Aujourd’hui, Guillaume va plus loin en s’intéressant au zéro déchet. Après son compost, c’est sa poubelle qu’il veut mettre au régime. « Mon but, c’est de générer le moins de déchets possible et d’utiliser le moins d’emballages possible, à part ceux qui sont réutilisables. » Et quand il achète un article, il préfère payer un « prix conséquent pour un objet de qualité » et le faire durer longtemps.
Un enjeu de taille
Avec 79 kg de nourriture jetée par année, les Canadiens se placent loin devant les Américains sur le plan du gaspillage alimentaire. À l’échelle nationale, cela représente près de 3 millions de tonnes de nourriture jetée à la poubelle chaque année, d’après le plus récent rapport du Programme des Nations Unies pour l’environnement. Et les effets sur le climat sont conséquents! Si le gaspillage et les pertes alimentaires mondiaux étaient un pays, il serait le troisième plus gros producteur de gaz à effet de serre (GES) au monde.
Justine Friis
Briser le tabou du gaspillage alimentaire
Ce dimanche-là, l’équipe de bénévoles a récupéré 840,94 kg de denrées dans les huit commerces participants… Dans la même journée, les aliments ont été transportés aux centres de dépannage alimentaire partenaires afin que le public puisse bénéficier de la fraîcheur des produits. Mais malgré l’enthousiasme que suscite son projet Les Rescapés, qui compte une communauté de 650 bénévoles, Guillaume veut éviter la « solution pansement ». « Si on est en amour avec [le projet] Les Rescapés, on va tellement vouloir le faire grandir qu’à un moment donné on va pratiquement en oublier la problématique », c’est-à-dire le gaspillage alimentaire.

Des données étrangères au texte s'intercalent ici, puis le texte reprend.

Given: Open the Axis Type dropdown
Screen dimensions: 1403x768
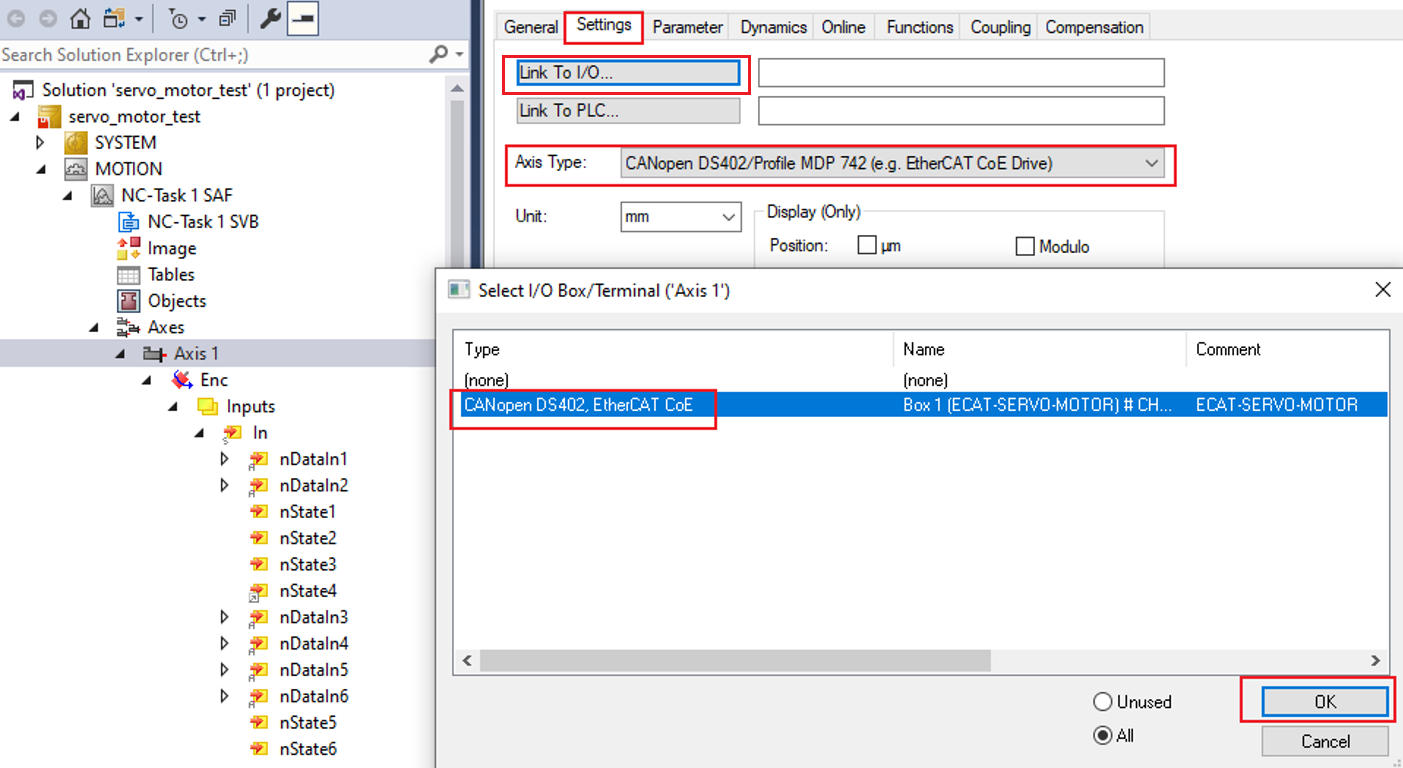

Pour ne pas la perdre de vue, Guillaume et son équipe travaillent à la mise en place d’un laboratoire. Ils bâtissent avec les acteurs du commerce de détail alimentaire une zone de confiance afin de collecter des données sur les causes du gaspillage alimentaire. Ces données seront ensuite analysées dans le but de concevoir des solutions pour réduire le gaspillage en amont de la chaîne de distribution.
Pour Guillaume, il faut garder l’esprit ouvert et être à l’écoute, sans juger. Seule une approche non moralisatrice permettra de briser le tabou du gaspillage alimentaire, car personne ne jette intentionnellement de la nourriture.